第5の戦場・サイバー空間における戦慄が走る実態の最新リポート・・・【続・リーダーのための読書論(48)】
ICT音痴
ICTは、私の不得意分野である。スマートフォンもタブレット(多機能携帯端末)も電子書籍リーダーも持っていない。メールも原稿書きも調べものもNECの795gのラップトップ(ノート)・パソコン(LZ550/SSB)で間に合わせている。このようにICTに疎い私であるが、『見えない世界戦争――「サイバー戦」最新報告』(木村正人著、新潮新書)には驚かされた。
サイバー戦
インターネット人口は、現在の25億人から2020年には50億人へと倍増するという。「検索エンジン、ソーシャルメディア、クラウドなどの発展で、『ビッグデータ』はビジネスだけでなく、いつの間にか犯罪捜査やテロ対策にも活用されるようになった。米中枢同時テロやロンドン地下鉄・バス爆破テロが自国のイスラム系移民への疑念を深め、IT革命が無制限の市民監視プログラムを実現させた」。
「これに異議を唱える英紙ガーディアン、告発サイト『ウィキリークス』創設者ジュリアン・アサンジ、猛禽類のジャーナリスト、グレン・グリーンウォルドは、NSA、GCHQが象徴する絶対権力に対して市民やメディアが監視塔の役割を果たす『逆パノプティコン社会』を目指しているように見える。世界の覇権を揺るがす国家機密とメディアの激突、『治安を守るのは俺たちだ』という情報コミュニケーションの自負、国家安全保障と人命、『報道の自由』と『安全保障』のジレンマに陥る既存メディア」。
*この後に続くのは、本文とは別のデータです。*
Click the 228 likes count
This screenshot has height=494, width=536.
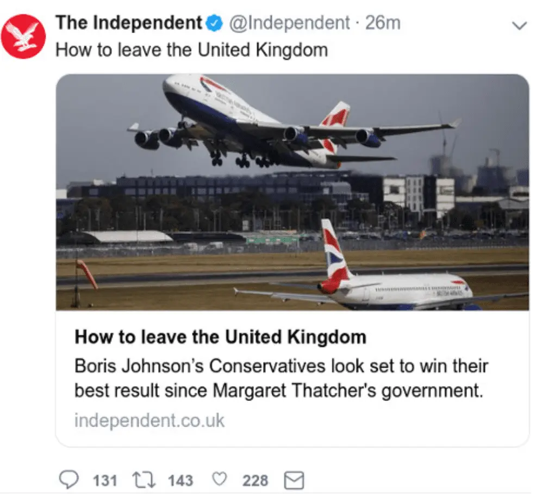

「ウィキリークスに続くスノーデン・ファイルの衝撃で世界勢力図の変化は一段と加速するかもしれない。自由と民主主義の桎梏につながれた欧米は立ち止まらざるを得ないのに対し、国家統制を強める中国やロシアは野放図にサイバー能力を向上させることができるからだ」。
「サイバー空間での国家監視や情報活動、産業スパイはさらに激しさを増すだろう。その一方で、ジャーナリストも市民もそれに対抗できるインターネット上の『武器』を手にした。フリーの情報収集・分析ツールを使えばリアルタイムで世界の変化をつかみ、ソーシャルメディアを通じて世界に働きかけられる。匿名化ソフトや暗号化メールで国家監視を逃れることもできる。問題は、それをいかに活用するか、なのだ」。
最新リポート
本書では、「せめぎあう仮想と現実」、「軍産学民が一体化した中国の脅威」、「スノーデン事件に揺れる米英シギント同盟」、「終わりなきドラグネット合戦への警鐘」、「リアルを侵蝕するサイバー戦の前途」といった章を通じて、陸・海・空・宇宙空間に並ぶ「第5の戦場」、貴族・聖職者・中流・言論出版界以外の「第5階級」、立法・行政・司法・メディアに次ぐ「第5の権力」と呼ばれるに至ったサイバー空間と、その空間を巡るさまざまな活動が生々しくリポートされている。